Records provided
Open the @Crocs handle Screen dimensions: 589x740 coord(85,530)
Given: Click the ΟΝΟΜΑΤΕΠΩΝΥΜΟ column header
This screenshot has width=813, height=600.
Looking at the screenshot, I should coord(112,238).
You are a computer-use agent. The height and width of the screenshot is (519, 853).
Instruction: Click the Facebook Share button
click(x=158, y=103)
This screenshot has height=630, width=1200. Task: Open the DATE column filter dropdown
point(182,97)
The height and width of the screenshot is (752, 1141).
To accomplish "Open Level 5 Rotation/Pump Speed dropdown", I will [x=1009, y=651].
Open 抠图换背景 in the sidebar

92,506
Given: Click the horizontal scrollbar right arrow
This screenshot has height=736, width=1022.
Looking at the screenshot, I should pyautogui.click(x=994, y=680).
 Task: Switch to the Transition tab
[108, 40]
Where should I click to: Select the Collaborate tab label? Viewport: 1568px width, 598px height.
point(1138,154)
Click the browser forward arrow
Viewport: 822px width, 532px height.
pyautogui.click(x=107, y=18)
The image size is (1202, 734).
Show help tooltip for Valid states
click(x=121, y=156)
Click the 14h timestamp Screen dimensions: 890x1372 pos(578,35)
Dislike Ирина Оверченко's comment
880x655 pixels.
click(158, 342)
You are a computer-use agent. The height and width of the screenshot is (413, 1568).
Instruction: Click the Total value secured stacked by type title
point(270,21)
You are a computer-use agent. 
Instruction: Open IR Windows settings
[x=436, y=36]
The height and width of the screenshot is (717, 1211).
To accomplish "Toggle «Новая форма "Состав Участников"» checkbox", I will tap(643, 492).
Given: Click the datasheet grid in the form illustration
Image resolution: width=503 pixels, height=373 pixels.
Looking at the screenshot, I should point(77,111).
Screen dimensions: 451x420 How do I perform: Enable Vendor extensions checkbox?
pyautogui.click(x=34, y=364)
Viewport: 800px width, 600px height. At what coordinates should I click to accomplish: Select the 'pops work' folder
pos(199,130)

What needs to be done
Print the material word for word, with nothing left out.

The completed task
Open the @Crocs handle Screen dimensions: 589x740 coord(85,530)
Given: Click the ΟΝΟΜΑΤΕΠΩΝΥΜΟ column header
This screenshot has width=813, height=600.
Looking at the screenshot, I should coord(112,238).
You are a computer-use agent. The height and width of the screenshot is (519, 853).
Instruction: Click the Facebook Share button
click(x=158, y=103)
This screenshot has height=630, width=1200. Task: Open the DATE column filter dropdown
point(182,97)
The height and width of the screenshot is (752, 1141).
To accomplish "Open Level 5 Rotation/Pump Speed dropdown", I will [x=1009, y=651].
Open 抠图换背景 in the sidebar

92,506
Given: Click the horizontal scrollbar right arrow
This screenshot has height=736, width=1022.
Looking at the screenshot, I should pyautogui.click(x=994, y=680).
 Task: Switch to the Transition tab
[108, 40]
Where should I click to: Select the Collaborate tab label? Viewport: 1568px width, 598px height.
point(1138,154)
Click the browser forward arrow
Viewport: 822px width, 532px height.
pyautogui.click(x=107, y=18)
The image size is (1202, 734).
Show help tooltip for Valid states
click(x=121, y=156)
Click the 14h timestamp Screen dimensions: 890x1372 pos(578,35)
Dislike Ирина Оверченко's comment
880x655 pixels.
click(158, 342)
You are a computer-use agent. The height and width of the screenshot is (413, 1568).
Instruction: Click the Total value secured stacked by type title
point(270,21)
You are a computer-use agent. 
Instruction: Open IR Windows settings
[x=436, y=36]
The height and width of the screenshot is (717, 1211).
To accomplish "Toggle «Новая форма "Состав Участников"» checkbox", I will tap(643, 492).
Given: Click the datasheet grid in the form illustration
Image resolution: width=503 pixels, height=373 pixels.
Looking at the screenshot, I should point(77,111).
Screen dimensions: 451x420 How do I perform: Enable Vendor extensions checkbox?
pyautogui.click(x=34, y=364)
Viewport: 800px width, 600px height. At what coordinates should I click to accomplish: Select the 'pops work' folder
pos(199,130)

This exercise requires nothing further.